With the pictures left out, write every entry down exactly.

(Given information Opens)

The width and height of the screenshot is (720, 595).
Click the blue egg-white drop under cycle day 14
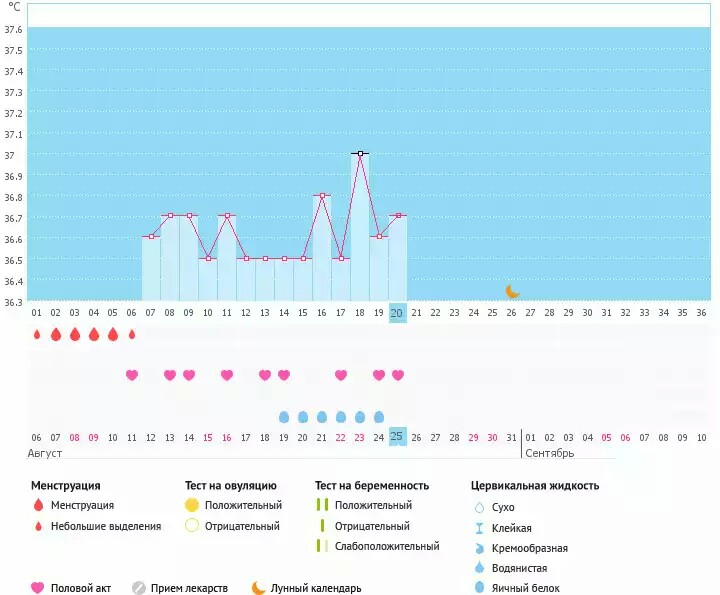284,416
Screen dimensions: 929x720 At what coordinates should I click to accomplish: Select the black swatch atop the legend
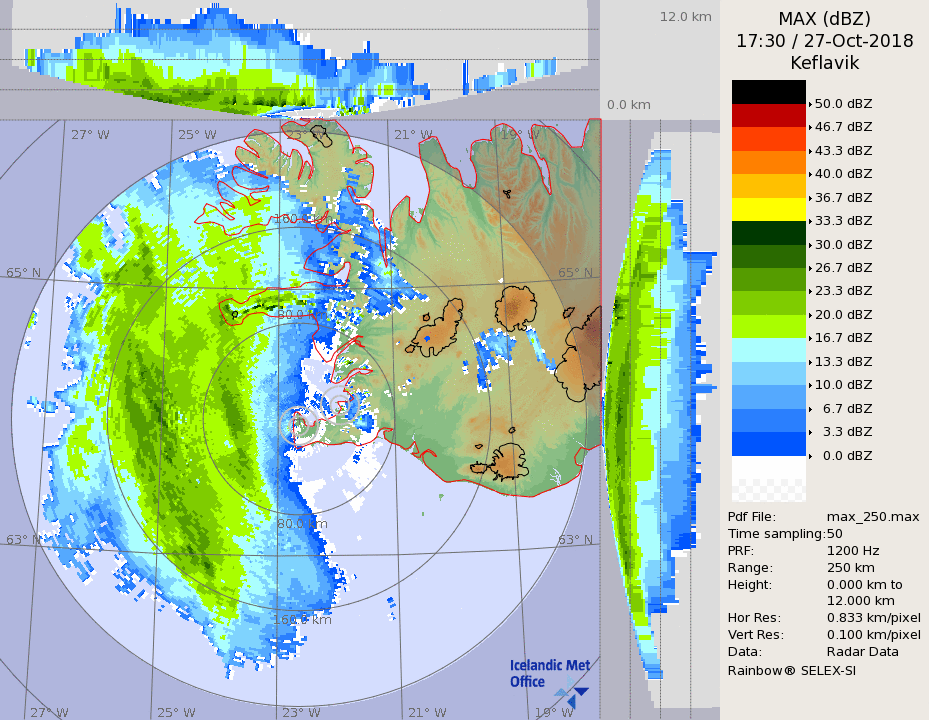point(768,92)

(Given information Closes)

Exercise answer:
The width and height of the screenshot is (720, 595).
Click the blue egg-white drop under cycle day 14
284,416
Screen dimensions: 929x720 At what coordinates should I click to accomplish: Select the black swatch atop the legend
point(768,92)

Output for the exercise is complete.